Como nos demais contos da obra, “Seminário dos Ratos” tem como estilo o realismo fantástico. “A gente está falando de algumas narrativas em que traz algo que é estranho, que é diferente, que muitas vezes a gente fica em dúvida se poderia acontecer na vida real”, observa o professor.

Olhar de seu tempo

Em palestra realizada por Lygia Fagundes Telles em 2010, na Livraria da Vila, em São Paulo, a escritora resumiu o seu processo criativo: “Participante deste tempo, desta sociedade, eu procuro apresentar esta sociedade e este tempo envoltos na sedução do imaginário e da fantasia, mas sempre fiel a esse comportamento na vida real”.
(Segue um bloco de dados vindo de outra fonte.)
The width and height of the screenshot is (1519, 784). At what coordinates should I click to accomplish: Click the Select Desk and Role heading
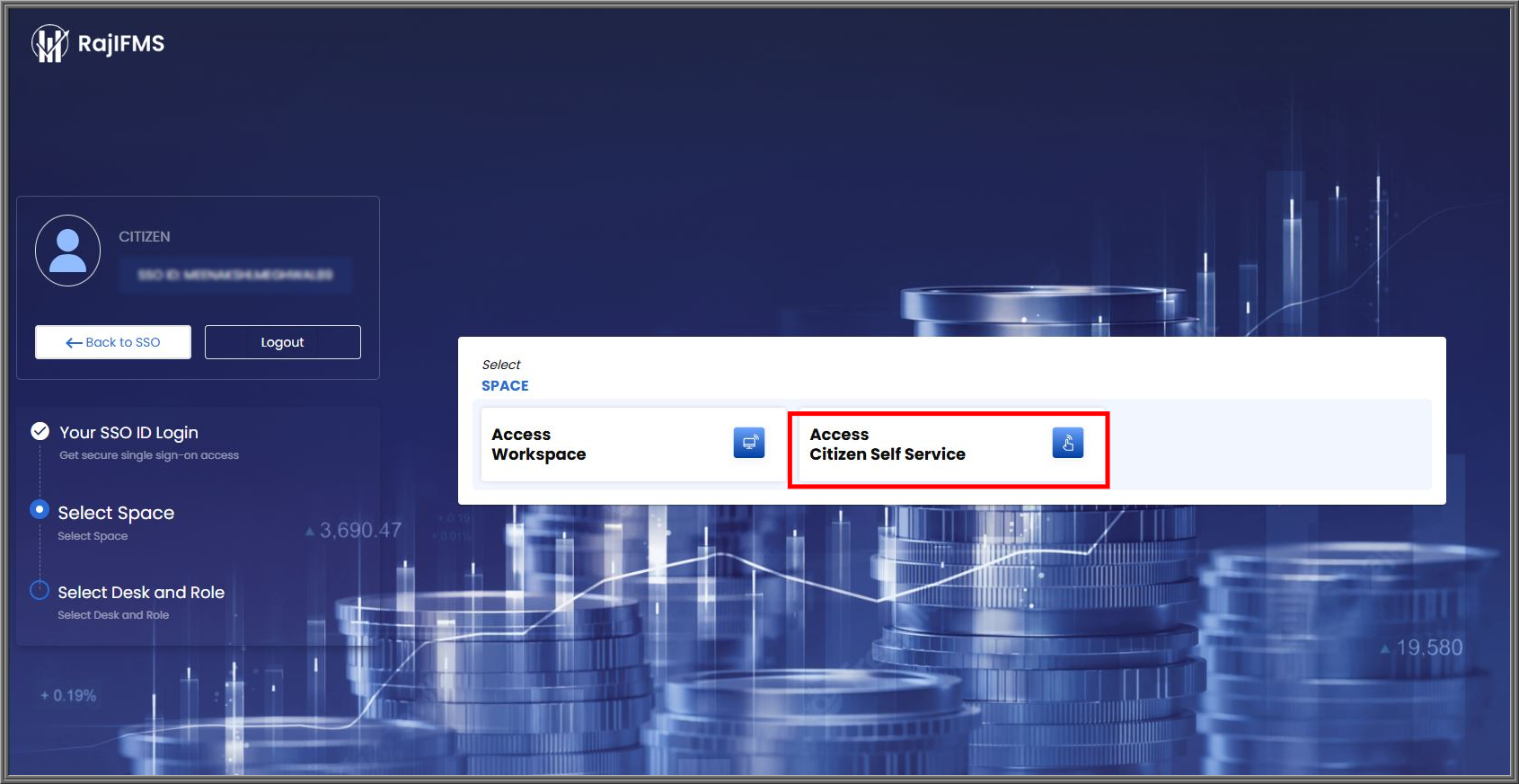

No conto, o seminário reúne chefes de diversas nações para decidir sobre a situação dos ratos. Em vez de nomes, esses líderes são identificados apenas pelos cargos que exercem. Na fantasia, os ratos roem tudo o que encontram pela frente: comida, pessoas, roupas, móveis.
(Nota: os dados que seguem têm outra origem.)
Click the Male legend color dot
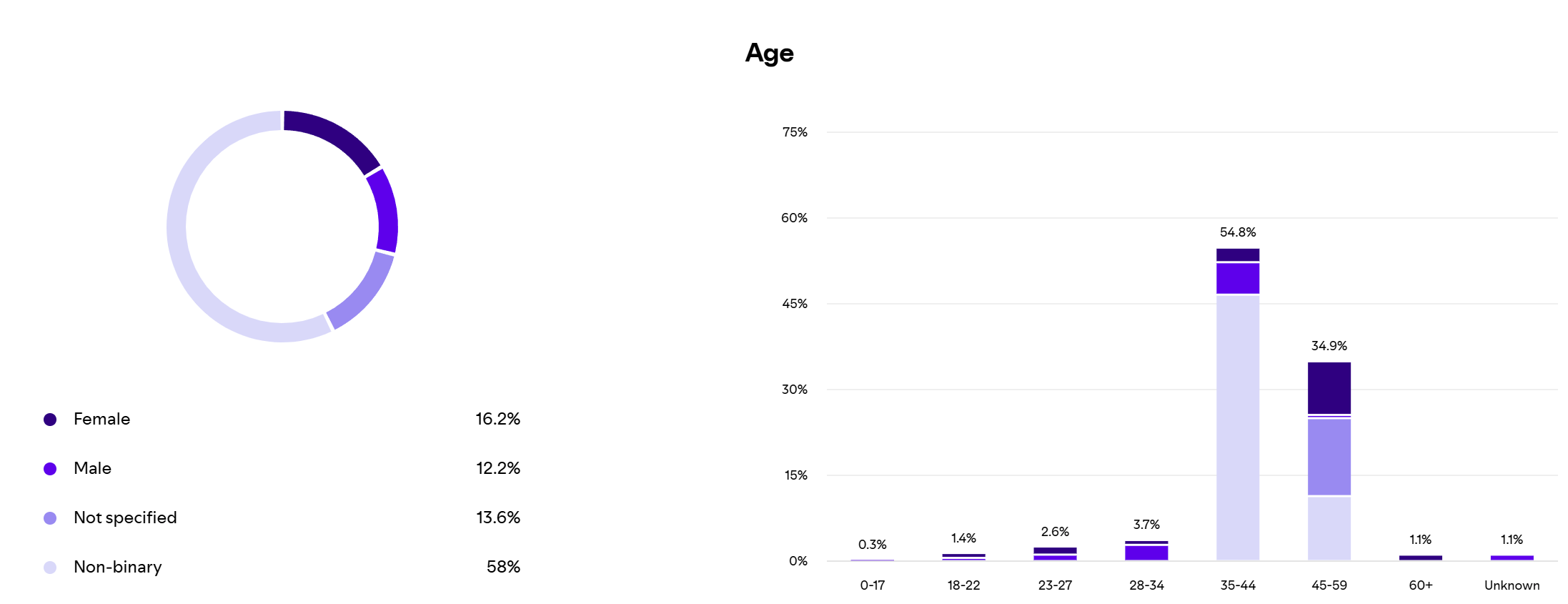The image size is (1568, 604). 50,469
“A forma como esses personagens, conversando, vão nos apresentando a situação e vão se referindo um ao outro com alguma noção de hierarquia e sempre muito conectados com esses nomes oficiais, nos transmitem essa sensação de que estamos, de fato, numa grande reunião governamental, em que há um grande problema a ser resolvido, no qual se deseja que a imprensa esteja afastada, para não atrapalhar qualquer tipo de negociação”, resume Soares.

Questão de prova

No áudio, o entrevistado traz aspectos do conto que acredita que possam ser levantados no vestibular. Entre eles está o título, que tem um aspecto propositalmente ambíguo. “Eu acho que essa é uma grande questão: afinal de contas, quem são os ratos do Seminário dos Ratos? Por que a utilização dessa preposição “dos” faz com que a gente pense: esse seminário é feito pelos ratos? Esse seminário é sobre os ratos? Os ratos dominam esse seminário ou eles são o alvo dele?”. As respostas podem ser deduzidas do conto de dez páginas que, segundo o professor, é muito acessível e imprescindível para o vestibulando.

Veja mais:
Plano de aula sobre o conto “Seminário dos Ratos”
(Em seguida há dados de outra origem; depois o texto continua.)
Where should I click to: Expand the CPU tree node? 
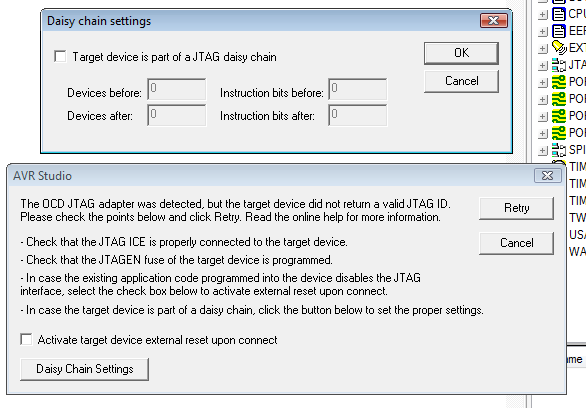543,15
Edição especial do podcast do Instituto Claro com Lygia Fagundes Telles

Transcrição do Áudio

Música: “O futuro que me alcance”, base instrumental, de Reynaldo Bessa , de fundo

Mauricio Soares Filho:
Nós estamos lendo esse conto – “Seminário dos Ratos” – pra entender quem somos, o País que vivemos, pra olhar historicamente pra reflexões que continuam, lamentavelmente, fazendo todo sentido pra nós hoje em dia. E acho que isso traz consciência, traz informação. Taí o grande poder da literatura. Nós não estamos lendo esse conto para que alguém nos conte uma historinha pra gente se divertir.
Meu nome é Mauricio Soares Filho, professor de literatura, trabalho diretamente com essa preparação para vestibulares, no curso Anglo, aqui em São Paulo, há aproximadamente 30 anos.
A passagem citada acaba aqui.